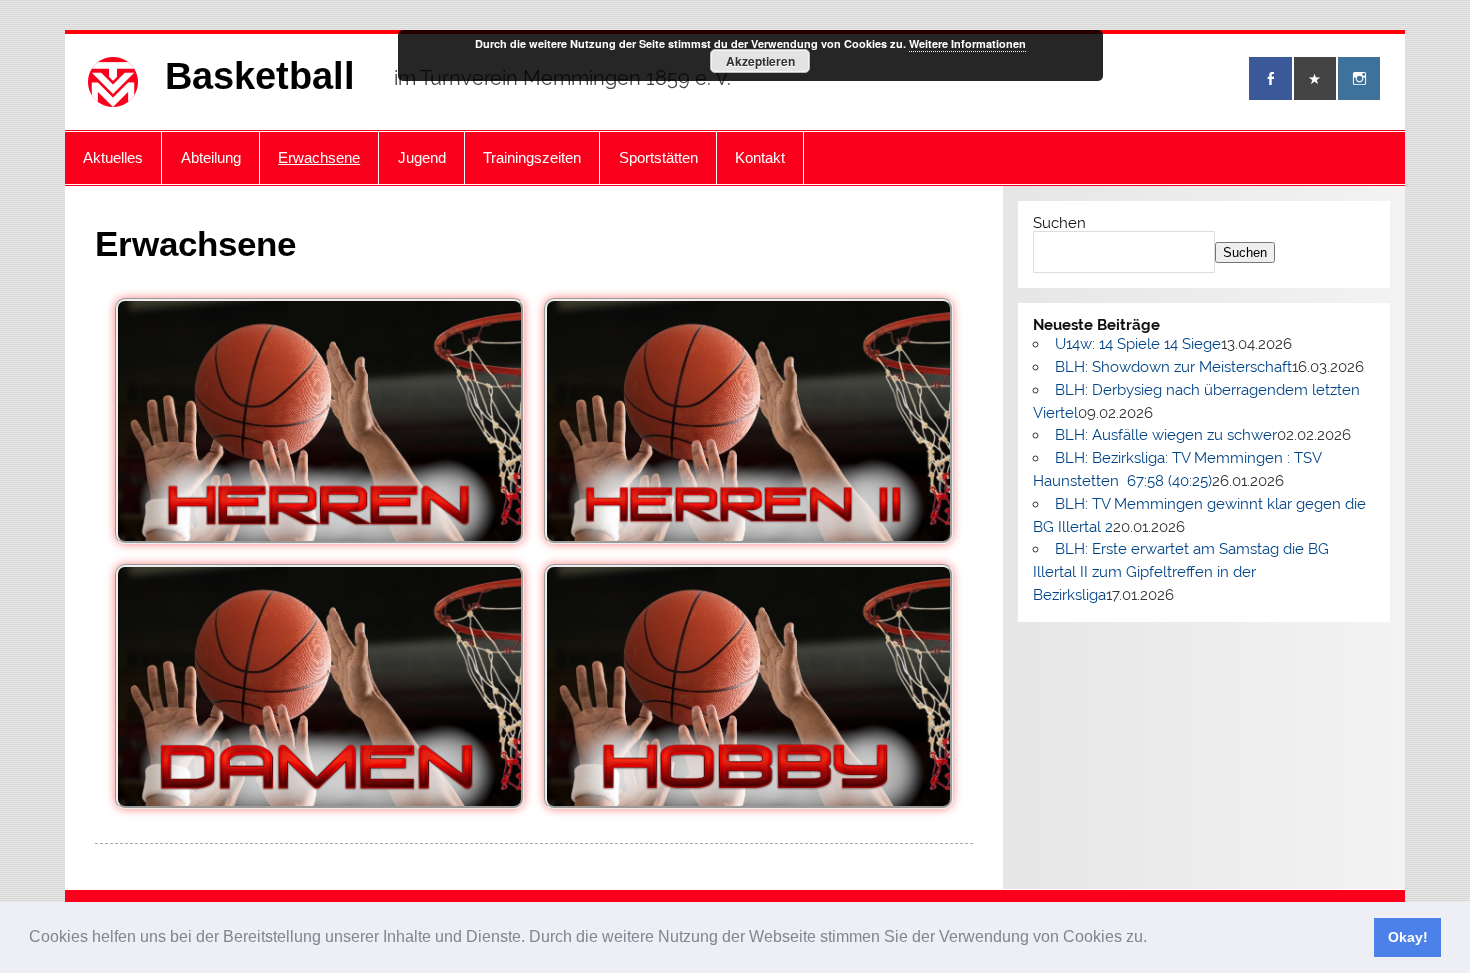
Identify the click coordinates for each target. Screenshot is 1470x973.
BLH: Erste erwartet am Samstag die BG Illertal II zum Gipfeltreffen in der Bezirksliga (1180, 572)
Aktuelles (113, 157)
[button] (1154, 939)
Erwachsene (319, 157)
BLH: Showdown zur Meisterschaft (1173, 367)
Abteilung (211, 157)
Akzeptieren (760, 61)
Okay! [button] (1408, 937)
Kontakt (760, 157)
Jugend (422, 157)
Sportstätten (658, 157)
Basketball (260, 76)
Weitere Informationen (967, 43)
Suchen (1059, 223)
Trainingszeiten (532, 157)
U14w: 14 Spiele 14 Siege (1138, 344)
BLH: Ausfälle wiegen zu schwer (1166, 435)
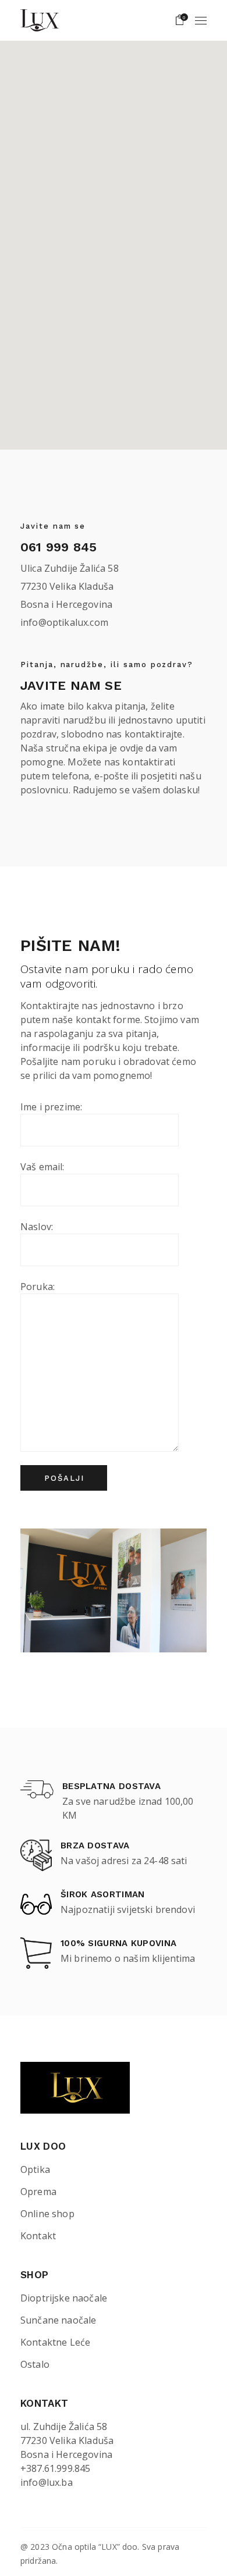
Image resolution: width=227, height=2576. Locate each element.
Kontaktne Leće (55, 2342)
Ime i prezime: (51, 1106)
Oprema (38, 2191)
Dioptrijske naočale (63, 2298)
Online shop (47, 2213)
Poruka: (37, 1286)
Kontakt (38, 2235)
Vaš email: (42, 1166)
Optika (35, 2169)
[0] (180, 20)
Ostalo (34, 2364)
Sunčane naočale (58, 2320)
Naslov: (36, 1226)
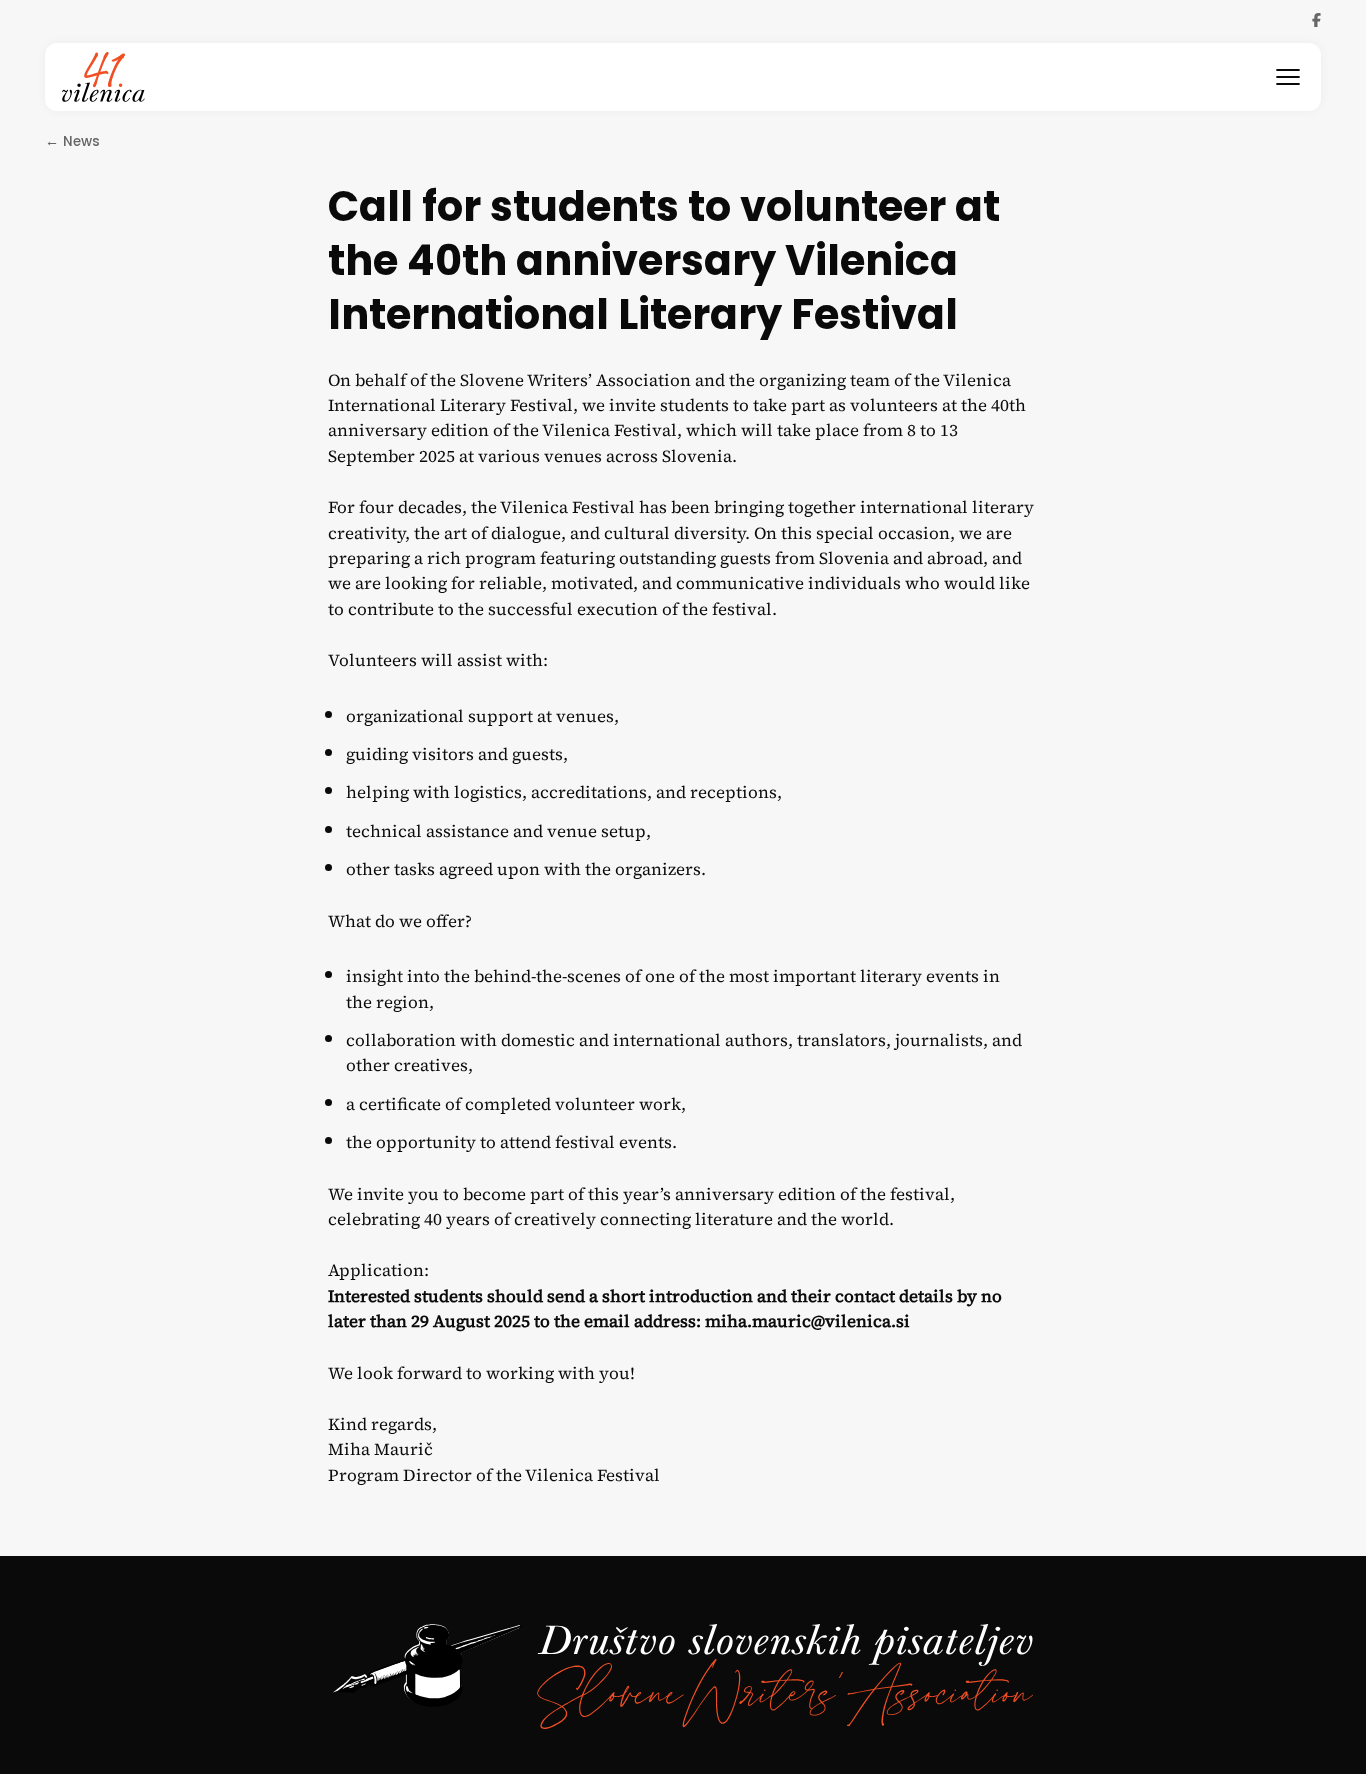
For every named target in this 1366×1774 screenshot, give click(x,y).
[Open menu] (1288, 77)
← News (72, 141)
━━━━━━━━━━━━━━━━━━━━
> **PROBLEM STATEMENT**
In the copy, include no pictures; restate the listing above exactly.

> **REPLY**
Identify the click coordinates for each target. Screenshot is 1470x973.
BLH: Erste erwartet am Samstag die BG Illertal II zum Gipfeltreffen in der Bezirksliga (1180, 572)
Aktuelles (113, 157)
[button] (1154, 939)
Erwachsene (319, 157)
BLH: Showdown zur Meisterschaft (1173, 367)
Abteilung (211, 157)
Akzeptieren (760, 61)
Okay! [button] (1408, 937)
Kontakt (760, 157)
Jugend (422, 157)
Sportstätten (658, 157)
Basketball (260, 76)
Weitere Informationen (967, 43)
Suchen (1059, 223)
Trainingszeiten (532, 157)
U14w: 14 Spiele 14 Siege (1138, 344)
BLH: Ausfälle wiegen zu schwer (1166, 435)
Image resolution: width=227, height=2576. Locate each element.
Kontaktne Leće (55, 2342)
Ime i prezime: (51, 1106)
Oprema (38, 2191)
Dioptrijske naočale (63, 2298)
Online shop (47, 2213)
Poruka: (37, 1286)
Kontakt (38, 2235)
Vaš email: (42, 1166)
Optika (35, 2169)
[0] (180, 20)
Ostalo (34, 2364)
Sunčane naočale (58, 2320)
Naslov: (36, 1226)
For every named target in this 1366×1774 screenshot, give click(x,y).
[Open menu] (1288, 77)
← News (72, 141)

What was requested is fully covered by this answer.